We also benchmarked the impact of `tomesd` on the [`StableDiffusionPipeline`] with [xFormers](https://huggingface.co/docs/diffusers/optimization/xformers) enabled across several image resolutions. The results are obtained from A100 and V100 GPUs in the following development environment:

```bash
- `diffusers` version: 0.15.1
- Python version: 3.8.16
- PyTorch version (GPU?): 1.13.1+cu116 (True)
- Huggingface_hub version: 0.13.2
- Transformers version: 4.27.2
- Accelerate version: 0.18.0
- xFormers version: 0.0.16
- tomesd version: 0.1.2
```

To reproduce this benchmark, feel free to use this [script](https://gist.github.com/sayakpaul/27aec6bca7eb7b0e0aa4112205850335). The results are reported in seconds, and where applicable we report the speed-up percentage over the vanilla pipeline when using ToMe and ToMe + xFormers.

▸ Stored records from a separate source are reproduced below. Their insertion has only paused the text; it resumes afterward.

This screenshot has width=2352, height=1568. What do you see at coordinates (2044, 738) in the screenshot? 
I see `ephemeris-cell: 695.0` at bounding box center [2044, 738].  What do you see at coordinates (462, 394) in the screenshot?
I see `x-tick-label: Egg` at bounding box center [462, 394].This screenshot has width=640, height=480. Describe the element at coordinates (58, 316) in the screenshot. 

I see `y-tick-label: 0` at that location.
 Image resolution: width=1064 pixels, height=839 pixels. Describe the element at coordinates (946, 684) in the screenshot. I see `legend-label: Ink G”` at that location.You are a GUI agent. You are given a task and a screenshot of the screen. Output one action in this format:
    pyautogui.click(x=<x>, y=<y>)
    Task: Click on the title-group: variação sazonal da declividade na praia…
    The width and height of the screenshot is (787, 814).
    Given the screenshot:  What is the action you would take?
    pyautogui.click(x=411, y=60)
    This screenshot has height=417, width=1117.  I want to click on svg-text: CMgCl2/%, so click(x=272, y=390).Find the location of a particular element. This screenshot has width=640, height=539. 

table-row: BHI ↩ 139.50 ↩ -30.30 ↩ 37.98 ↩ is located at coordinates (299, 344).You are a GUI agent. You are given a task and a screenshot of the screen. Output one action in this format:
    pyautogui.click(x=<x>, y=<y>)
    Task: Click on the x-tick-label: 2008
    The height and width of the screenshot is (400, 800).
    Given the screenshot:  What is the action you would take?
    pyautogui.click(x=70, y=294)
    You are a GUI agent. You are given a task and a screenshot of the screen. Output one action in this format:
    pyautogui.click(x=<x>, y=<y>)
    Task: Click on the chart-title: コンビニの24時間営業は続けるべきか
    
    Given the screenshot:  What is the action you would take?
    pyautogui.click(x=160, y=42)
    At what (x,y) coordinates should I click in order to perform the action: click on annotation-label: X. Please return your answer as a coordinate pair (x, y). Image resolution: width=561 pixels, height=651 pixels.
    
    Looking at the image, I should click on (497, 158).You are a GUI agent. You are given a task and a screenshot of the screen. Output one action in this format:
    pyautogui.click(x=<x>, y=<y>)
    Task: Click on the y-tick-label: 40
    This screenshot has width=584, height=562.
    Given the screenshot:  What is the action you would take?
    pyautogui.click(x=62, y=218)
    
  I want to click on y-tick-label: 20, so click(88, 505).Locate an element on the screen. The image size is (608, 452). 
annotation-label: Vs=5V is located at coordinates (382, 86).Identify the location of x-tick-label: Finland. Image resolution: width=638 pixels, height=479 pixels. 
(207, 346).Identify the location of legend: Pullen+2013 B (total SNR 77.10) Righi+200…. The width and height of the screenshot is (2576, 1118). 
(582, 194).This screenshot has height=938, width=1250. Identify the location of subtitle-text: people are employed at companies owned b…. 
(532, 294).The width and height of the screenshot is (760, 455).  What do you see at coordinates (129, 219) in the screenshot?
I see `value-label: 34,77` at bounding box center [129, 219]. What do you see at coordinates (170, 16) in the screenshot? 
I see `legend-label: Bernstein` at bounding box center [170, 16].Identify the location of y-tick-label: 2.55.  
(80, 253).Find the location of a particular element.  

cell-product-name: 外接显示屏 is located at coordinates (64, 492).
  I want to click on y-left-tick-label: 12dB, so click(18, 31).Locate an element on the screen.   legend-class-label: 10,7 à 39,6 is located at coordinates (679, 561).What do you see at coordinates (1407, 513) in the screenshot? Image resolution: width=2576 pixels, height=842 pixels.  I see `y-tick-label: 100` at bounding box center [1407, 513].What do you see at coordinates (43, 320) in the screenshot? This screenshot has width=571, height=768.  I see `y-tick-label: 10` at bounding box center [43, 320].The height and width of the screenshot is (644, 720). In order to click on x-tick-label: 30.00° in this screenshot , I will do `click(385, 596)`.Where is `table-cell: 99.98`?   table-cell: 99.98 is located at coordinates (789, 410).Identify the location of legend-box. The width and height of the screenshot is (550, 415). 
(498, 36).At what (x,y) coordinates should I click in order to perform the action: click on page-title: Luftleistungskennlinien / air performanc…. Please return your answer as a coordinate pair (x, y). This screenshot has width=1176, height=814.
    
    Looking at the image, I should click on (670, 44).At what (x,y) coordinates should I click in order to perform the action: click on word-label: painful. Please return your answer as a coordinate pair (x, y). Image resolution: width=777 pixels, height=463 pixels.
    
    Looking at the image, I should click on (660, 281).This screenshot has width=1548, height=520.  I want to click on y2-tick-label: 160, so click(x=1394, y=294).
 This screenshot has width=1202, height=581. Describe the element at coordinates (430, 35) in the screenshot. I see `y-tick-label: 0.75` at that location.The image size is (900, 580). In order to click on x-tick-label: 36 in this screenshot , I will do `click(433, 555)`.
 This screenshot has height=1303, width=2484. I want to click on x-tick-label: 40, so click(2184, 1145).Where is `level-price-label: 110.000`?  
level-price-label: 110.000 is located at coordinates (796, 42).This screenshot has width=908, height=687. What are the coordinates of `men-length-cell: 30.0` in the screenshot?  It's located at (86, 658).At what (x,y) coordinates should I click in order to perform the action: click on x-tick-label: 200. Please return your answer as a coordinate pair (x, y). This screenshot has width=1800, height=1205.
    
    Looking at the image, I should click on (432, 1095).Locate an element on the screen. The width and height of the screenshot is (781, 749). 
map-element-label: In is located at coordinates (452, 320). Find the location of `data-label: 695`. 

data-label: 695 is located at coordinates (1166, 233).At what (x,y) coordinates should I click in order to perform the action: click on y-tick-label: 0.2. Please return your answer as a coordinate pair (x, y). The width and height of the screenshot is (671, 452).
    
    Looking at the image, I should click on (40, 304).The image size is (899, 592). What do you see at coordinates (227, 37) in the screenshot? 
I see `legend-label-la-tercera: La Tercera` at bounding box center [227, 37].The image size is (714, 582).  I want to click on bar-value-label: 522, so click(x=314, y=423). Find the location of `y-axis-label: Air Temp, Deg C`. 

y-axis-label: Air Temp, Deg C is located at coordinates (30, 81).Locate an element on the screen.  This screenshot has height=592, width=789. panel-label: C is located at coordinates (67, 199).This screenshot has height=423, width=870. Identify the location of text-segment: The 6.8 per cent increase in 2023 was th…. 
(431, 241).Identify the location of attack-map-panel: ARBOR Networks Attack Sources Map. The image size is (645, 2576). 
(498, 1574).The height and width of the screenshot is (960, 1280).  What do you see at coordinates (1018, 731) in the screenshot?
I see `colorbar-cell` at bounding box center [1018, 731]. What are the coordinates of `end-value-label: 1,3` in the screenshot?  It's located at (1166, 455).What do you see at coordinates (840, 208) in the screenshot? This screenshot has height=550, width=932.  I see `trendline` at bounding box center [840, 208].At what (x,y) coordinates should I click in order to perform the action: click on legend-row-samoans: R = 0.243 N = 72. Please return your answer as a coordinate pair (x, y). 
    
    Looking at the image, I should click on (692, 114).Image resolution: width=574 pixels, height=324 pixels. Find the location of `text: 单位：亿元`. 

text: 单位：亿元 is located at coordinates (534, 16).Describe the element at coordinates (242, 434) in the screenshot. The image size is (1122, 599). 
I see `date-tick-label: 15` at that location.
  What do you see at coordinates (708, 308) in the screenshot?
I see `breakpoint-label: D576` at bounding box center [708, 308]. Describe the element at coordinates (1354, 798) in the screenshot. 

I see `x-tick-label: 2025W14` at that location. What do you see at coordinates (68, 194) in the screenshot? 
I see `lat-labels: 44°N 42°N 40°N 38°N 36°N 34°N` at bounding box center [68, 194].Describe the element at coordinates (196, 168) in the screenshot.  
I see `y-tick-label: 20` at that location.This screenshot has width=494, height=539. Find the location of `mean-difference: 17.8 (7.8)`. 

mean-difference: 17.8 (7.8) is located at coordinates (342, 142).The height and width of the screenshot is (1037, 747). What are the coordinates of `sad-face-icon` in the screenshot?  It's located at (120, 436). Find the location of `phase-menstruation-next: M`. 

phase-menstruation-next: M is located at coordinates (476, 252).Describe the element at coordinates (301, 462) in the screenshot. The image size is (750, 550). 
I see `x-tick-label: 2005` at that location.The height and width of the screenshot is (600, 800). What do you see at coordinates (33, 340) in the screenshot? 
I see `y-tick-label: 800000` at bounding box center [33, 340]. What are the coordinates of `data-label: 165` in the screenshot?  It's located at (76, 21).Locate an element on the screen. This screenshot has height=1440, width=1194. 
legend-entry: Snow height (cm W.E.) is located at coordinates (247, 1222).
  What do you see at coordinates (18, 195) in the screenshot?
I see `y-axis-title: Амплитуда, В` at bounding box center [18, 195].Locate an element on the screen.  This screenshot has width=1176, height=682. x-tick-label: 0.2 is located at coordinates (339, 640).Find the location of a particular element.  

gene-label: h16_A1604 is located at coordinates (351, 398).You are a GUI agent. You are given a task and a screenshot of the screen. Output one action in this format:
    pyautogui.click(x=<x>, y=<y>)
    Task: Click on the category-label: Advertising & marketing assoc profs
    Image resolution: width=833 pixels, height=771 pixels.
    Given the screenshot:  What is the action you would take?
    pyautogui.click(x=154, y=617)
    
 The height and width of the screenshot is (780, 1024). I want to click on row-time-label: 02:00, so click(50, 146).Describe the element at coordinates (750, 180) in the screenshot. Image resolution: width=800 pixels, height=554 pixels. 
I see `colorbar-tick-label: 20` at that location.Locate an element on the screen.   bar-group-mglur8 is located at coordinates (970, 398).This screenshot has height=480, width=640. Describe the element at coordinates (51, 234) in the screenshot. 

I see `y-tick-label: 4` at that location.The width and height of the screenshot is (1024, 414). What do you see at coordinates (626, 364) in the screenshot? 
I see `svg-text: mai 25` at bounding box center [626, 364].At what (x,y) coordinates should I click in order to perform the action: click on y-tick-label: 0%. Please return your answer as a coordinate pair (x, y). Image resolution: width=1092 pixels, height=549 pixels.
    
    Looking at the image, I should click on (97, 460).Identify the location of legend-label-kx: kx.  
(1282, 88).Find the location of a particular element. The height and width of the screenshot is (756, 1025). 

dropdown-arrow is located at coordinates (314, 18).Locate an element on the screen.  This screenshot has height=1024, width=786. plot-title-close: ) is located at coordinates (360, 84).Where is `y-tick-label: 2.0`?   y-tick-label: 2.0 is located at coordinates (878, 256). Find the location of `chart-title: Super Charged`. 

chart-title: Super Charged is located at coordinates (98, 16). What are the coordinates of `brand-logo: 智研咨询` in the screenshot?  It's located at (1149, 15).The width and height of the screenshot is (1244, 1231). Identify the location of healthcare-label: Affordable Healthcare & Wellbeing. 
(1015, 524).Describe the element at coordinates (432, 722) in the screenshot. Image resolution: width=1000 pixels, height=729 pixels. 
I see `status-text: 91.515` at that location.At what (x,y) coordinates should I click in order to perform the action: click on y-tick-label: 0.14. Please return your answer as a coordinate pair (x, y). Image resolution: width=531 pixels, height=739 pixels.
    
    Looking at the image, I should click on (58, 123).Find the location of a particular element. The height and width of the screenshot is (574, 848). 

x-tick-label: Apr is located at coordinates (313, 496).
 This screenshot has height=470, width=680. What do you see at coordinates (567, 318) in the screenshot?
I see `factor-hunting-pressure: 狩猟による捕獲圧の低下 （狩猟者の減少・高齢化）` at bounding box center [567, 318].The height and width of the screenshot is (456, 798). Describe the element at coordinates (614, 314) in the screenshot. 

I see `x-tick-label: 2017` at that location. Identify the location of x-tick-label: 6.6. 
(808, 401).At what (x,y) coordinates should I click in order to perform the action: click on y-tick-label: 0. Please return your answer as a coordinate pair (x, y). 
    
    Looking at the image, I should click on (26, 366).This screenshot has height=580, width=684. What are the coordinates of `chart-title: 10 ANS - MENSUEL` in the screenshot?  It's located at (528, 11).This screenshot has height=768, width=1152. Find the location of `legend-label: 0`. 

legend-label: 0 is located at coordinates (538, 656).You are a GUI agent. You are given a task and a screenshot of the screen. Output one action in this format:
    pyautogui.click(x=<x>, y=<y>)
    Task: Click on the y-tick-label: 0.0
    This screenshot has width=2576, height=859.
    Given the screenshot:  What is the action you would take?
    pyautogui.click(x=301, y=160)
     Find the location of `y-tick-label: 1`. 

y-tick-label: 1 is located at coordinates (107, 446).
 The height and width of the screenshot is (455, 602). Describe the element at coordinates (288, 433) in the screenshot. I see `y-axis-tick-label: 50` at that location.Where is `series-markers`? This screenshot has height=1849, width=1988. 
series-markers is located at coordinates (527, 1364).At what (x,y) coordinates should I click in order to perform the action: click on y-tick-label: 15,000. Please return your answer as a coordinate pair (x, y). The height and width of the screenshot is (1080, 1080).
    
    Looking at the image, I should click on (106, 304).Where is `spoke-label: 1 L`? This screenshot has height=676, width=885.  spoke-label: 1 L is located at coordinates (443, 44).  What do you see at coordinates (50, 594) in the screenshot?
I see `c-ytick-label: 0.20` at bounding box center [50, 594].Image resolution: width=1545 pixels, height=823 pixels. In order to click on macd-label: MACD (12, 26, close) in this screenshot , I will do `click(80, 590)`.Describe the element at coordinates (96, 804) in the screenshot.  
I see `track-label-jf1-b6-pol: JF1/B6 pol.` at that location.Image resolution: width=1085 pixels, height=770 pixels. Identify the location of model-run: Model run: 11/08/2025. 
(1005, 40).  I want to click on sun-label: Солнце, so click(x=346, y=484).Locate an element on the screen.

| **GPU**  | **Resolution** | **Batch size** | **Vanilla** | **ToMe**       | **ToMe + xFormers** |
|----------|----------------|----------------|-------------|----------------|---------------------|
| **A100** |            512 |             10 |        6.88 | 5.26 (+23.55%) |      4.69 (+31.83%) |
|          |            768 |             10 |         OOM |          14.71 |                  11 |
|          |                |              8 |         OOM |          11.56 |                8.84 |
|          |                |              4 |         OOM |           5.98 |                4.66 |
|          |                |              2 |        4.99 | 3.24 (+35.07%) |       2.1 (+37.88%) |
|          |                |              1 |        3.29 | 2.24 (+31.91%) |       2.03 (+38.3%) |
|          |           1024 |             10 |         OOM |            OOM |                 OOM |
|          |                |              8 |         OOM |            OOM |                 OOM |
|          |                |              4 |         OOM |          12.51 |                9.09 |
|          |                |              2 |         OOM |           6.52 |                4.96 |
|          |                |              1 |         6.4 | 3.61 (+43.59%) |      2.81 (+56.09%) |
| **V100** |            512 |             10 |         OOM |          10.03 |                9.29 |
|          |                |              8 |         OOM |           8.05 |                7.47 |
|          |                |              4 |         5.7 |  4.3 (+24.56%) |      3.98 (+30.18%) |
|          |                |              2 |        3.14 | 2.43 (+22.61%) |      2.27 (+27.71%) |
|          |                |              1 |        1.88 | 1.57 (+16.49%) |      1.57 (+16.49%) |
|          |            768 |             10 |         OOM |            OOM |               23.67 |
|          |                |              8 |         OOM |            OOM |               18.81 |
|          |                |              4 |         OOM |          11.81 |                 9.7 |
|          |                |              2 |         OOM |           6.27 |                 5.2 |
|          |                |              1 |        5.43 | 3.38 (+37.75%) |      2.82 (+48.07%) |
|          |           1024 |             10 |         OOM |            OOM |                 OOM |
|          |                |              8 |         OOM |            OOM |                 OOM |
|          |                |              4 |         OOM |            OOM |               19.35 |
|          |                |              2 |         OOM |             13 |               10.78 |
|          |                |              1 |         OOM |           6.66 |                5.54 |

As seen in the tables above, the speed-up from `tomesd` becomes more pronounced for larger image resolutions. It is also interesting to note that with `tomesd`, it is possible to run the pipeline on a higher resolution like 1024x1024. You may be able to speed-up inference even more with [`torch.compile`](fp16#torchcompile).